Directive
Convert the data from the line containing "At what coordinates should I click to accomplish: Mute" through the end of the data, both inclusive, into a numbered list, omitting blank lines and leaving out the pictures.
===== Material to process =====
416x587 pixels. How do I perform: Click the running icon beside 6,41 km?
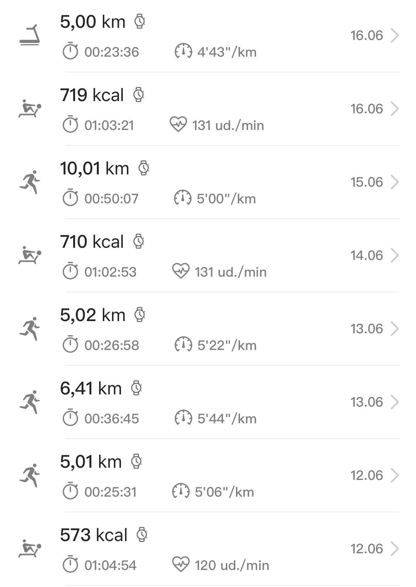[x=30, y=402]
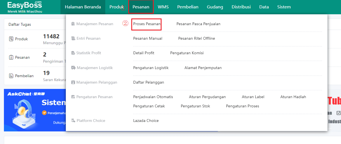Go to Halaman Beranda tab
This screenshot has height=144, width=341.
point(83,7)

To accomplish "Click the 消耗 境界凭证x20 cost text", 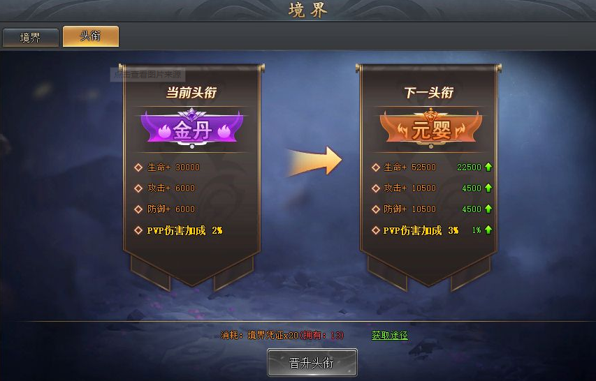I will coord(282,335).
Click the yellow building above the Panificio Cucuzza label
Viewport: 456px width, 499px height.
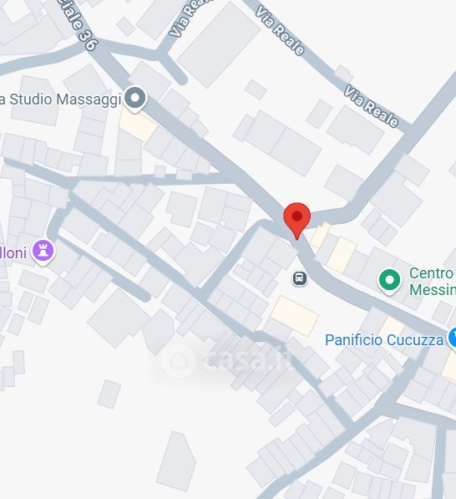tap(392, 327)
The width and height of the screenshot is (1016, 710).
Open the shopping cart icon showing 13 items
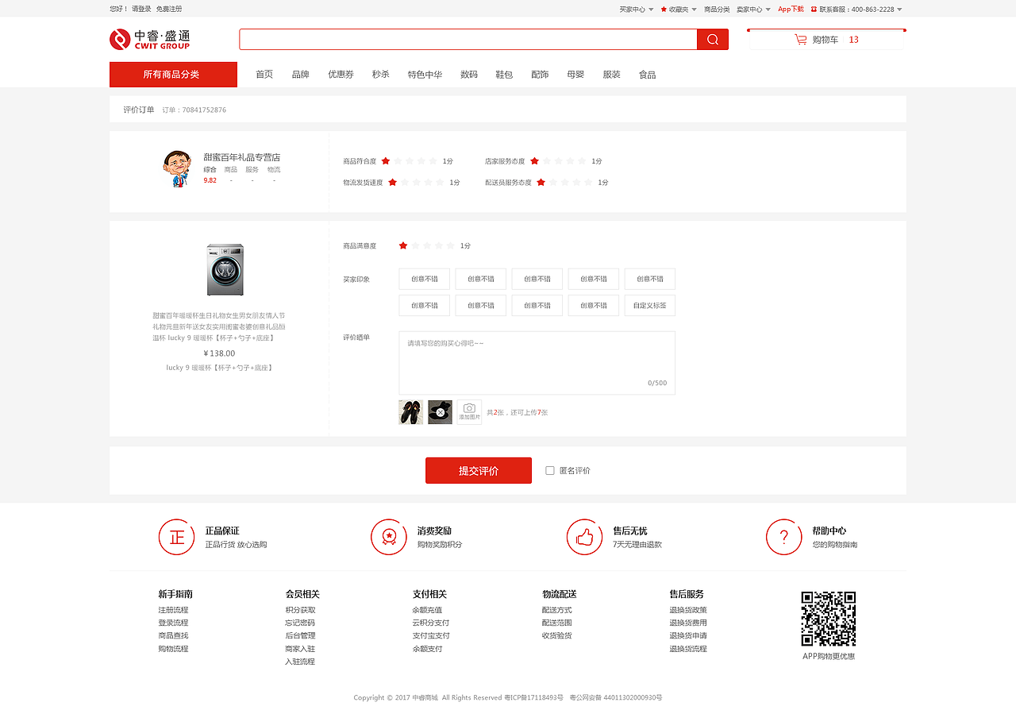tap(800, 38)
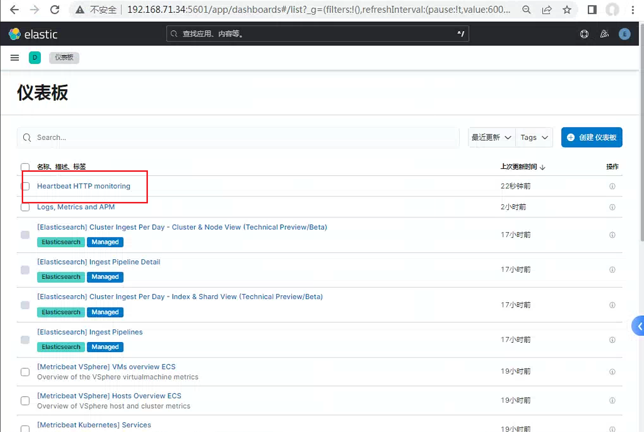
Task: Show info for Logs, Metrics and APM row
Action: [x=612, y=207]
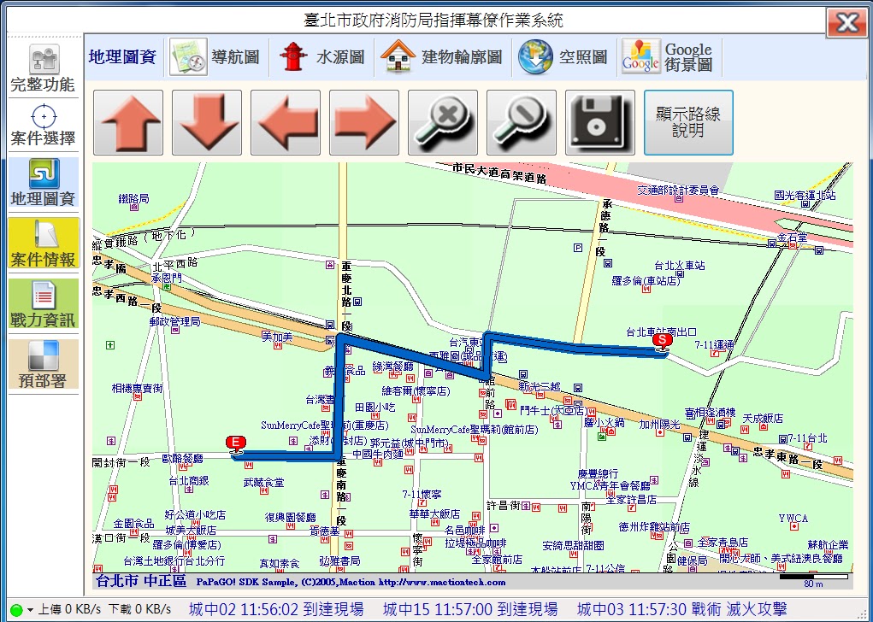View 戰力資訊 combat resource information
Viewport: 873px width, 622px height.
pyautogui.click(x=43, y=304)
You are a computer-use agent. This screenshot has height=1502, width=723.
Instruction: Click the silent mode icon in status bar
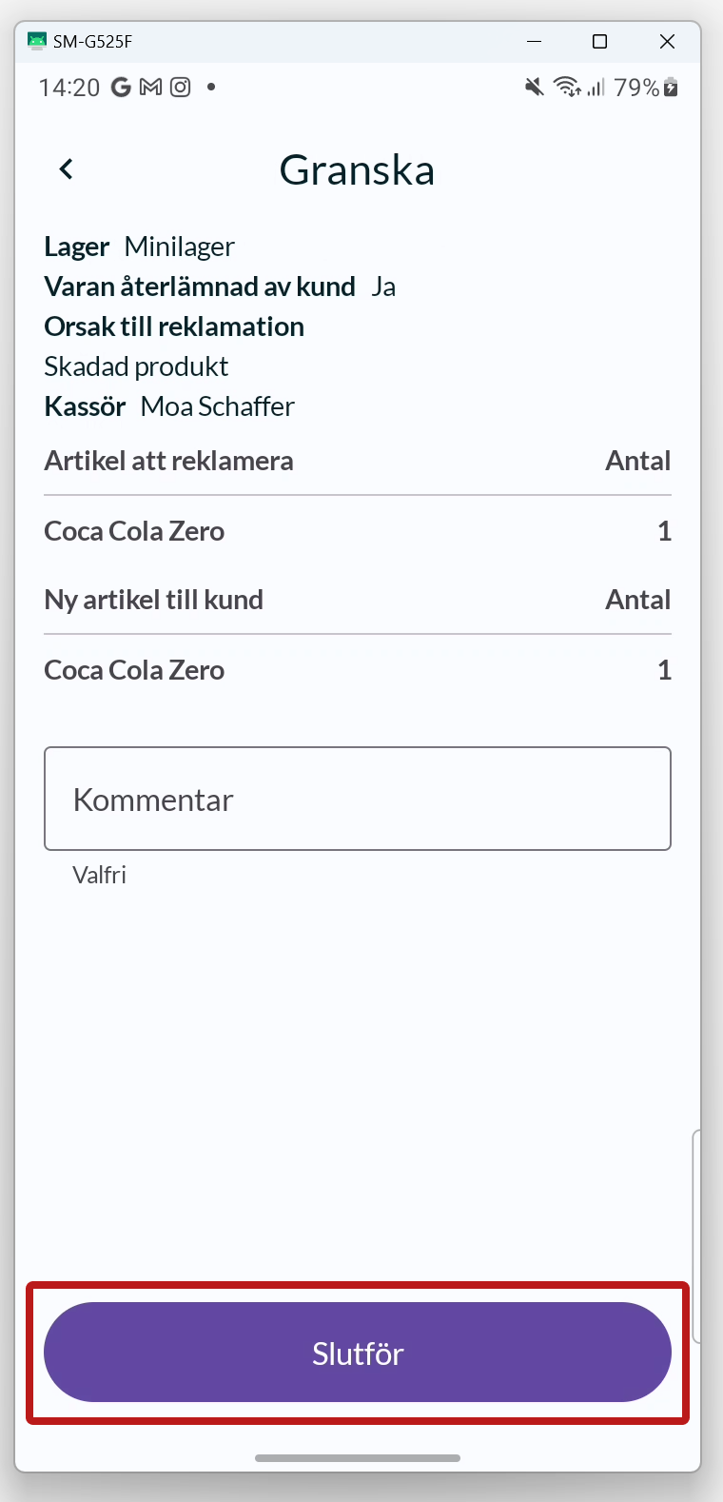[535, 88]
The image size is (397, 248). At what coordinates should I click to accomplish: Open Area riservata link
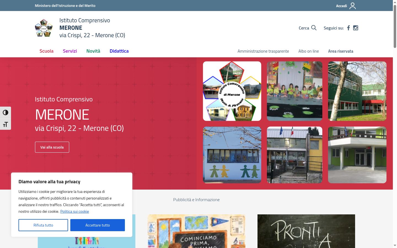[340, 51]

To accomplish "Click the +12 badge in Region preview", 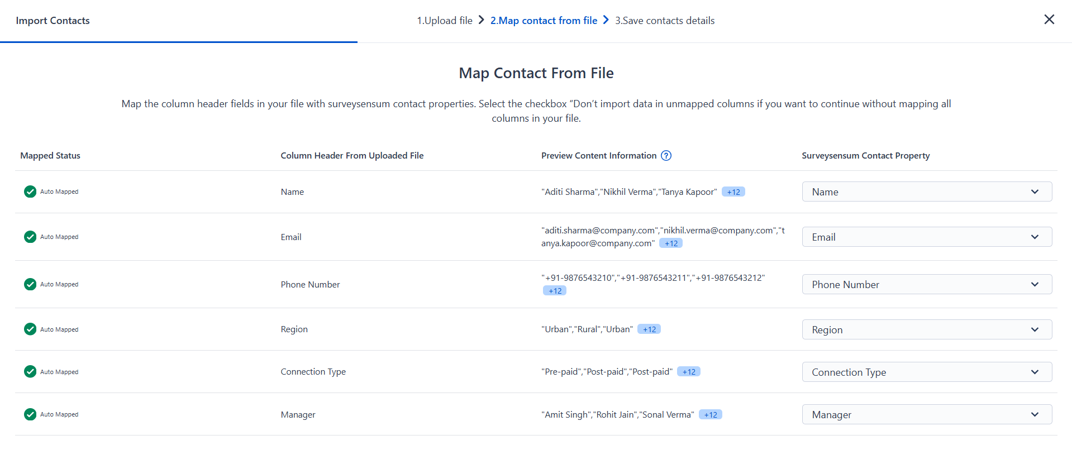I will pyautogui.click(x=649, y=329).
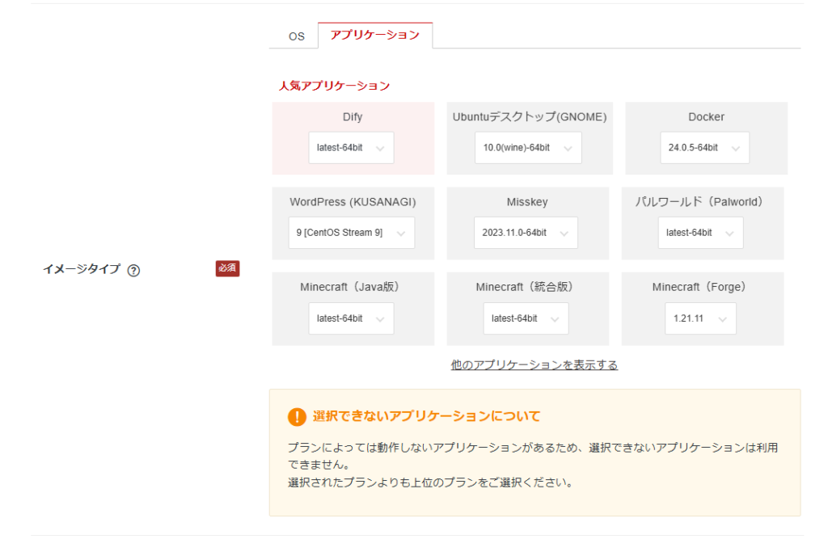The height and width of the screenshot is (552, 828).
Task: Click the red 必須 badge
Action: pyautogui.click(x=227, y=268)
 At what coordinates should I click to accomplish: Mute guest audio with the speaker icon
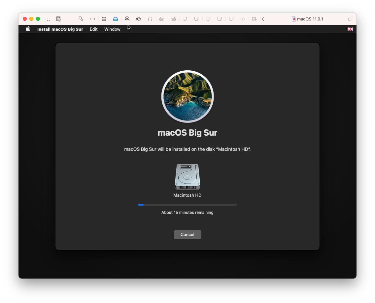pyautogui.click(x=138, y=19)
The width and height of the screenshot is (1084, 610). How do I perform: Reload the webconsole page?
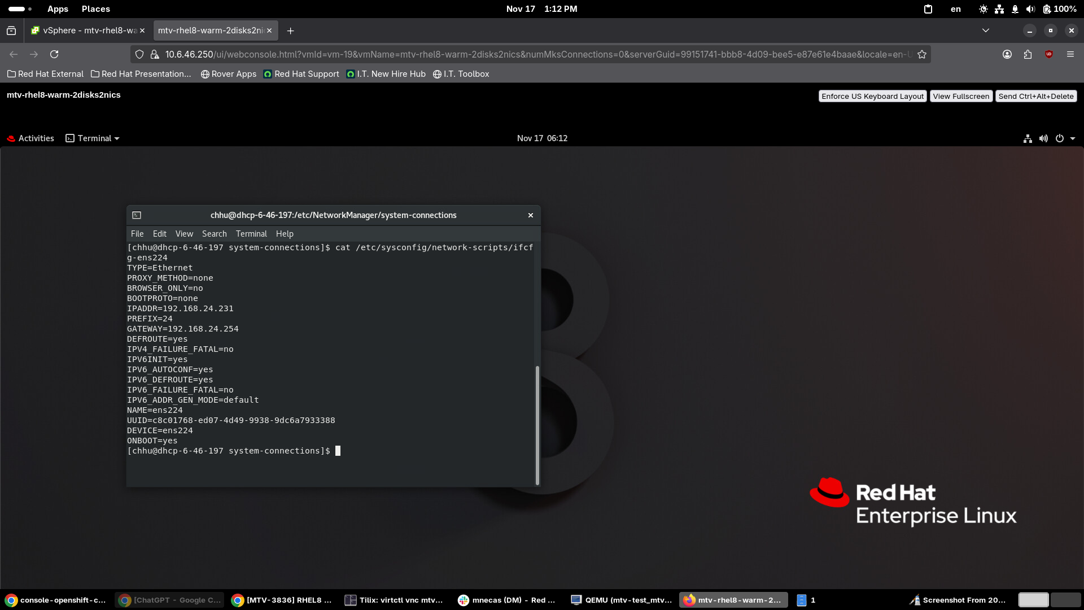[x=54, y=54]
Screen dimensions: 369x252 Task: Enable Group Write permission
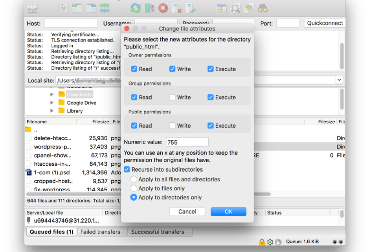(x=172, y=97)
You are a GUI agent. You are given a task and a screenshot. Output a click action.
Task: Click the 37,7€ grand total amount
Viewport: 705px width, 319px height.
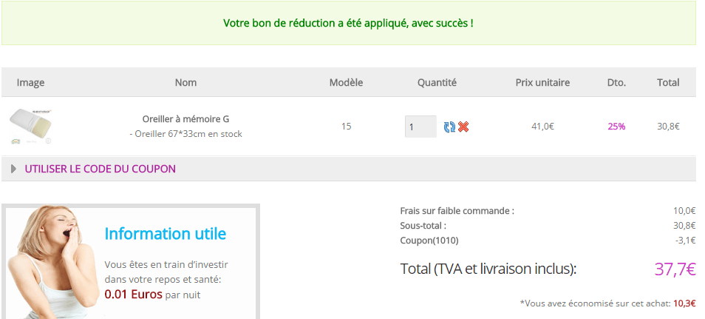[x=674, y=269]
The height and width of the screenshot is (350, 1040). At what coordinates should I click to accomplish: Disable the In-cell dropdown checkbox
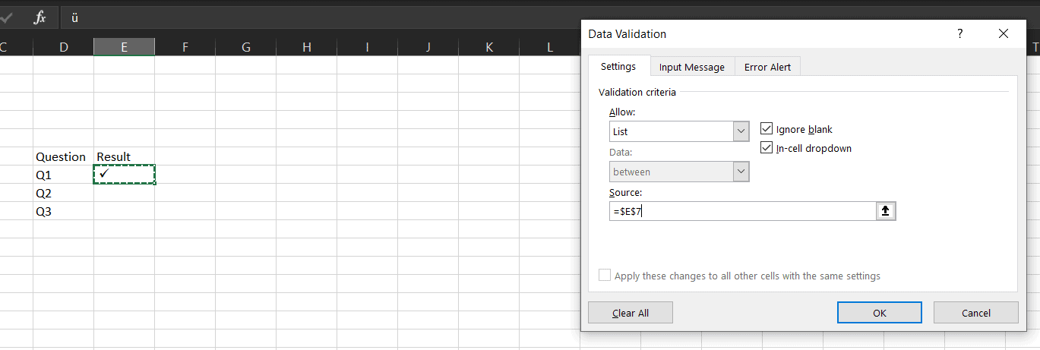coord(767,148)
=====
Answer for this exercise
1.  At what coordinates should I click to accomplish: Mute guest audio with the speaker icon
2. pyautogui.click(x=138, y=19)
3. The width and height of the screenshot is (1084, 610). How do I perform: Reload the webconsole page?
4. [x=54, y=54]
5. Screen dimensions: 369x252 Task: Enable Group Write permission
6. (x=172, y=97)
7. You are a GUI agent. You are given a task and a screenshot. Output a click action.
8. Task: Click the 37,7€ grand total amount
9. Viewport: 705px width, 319px height.
10. [x=674, y=269]
11. The height and width of the screenshot is (350, 1040). At what coordinates should I click to accomplish: Disable the In-cell dropdown checkbox
12. coord(767,148)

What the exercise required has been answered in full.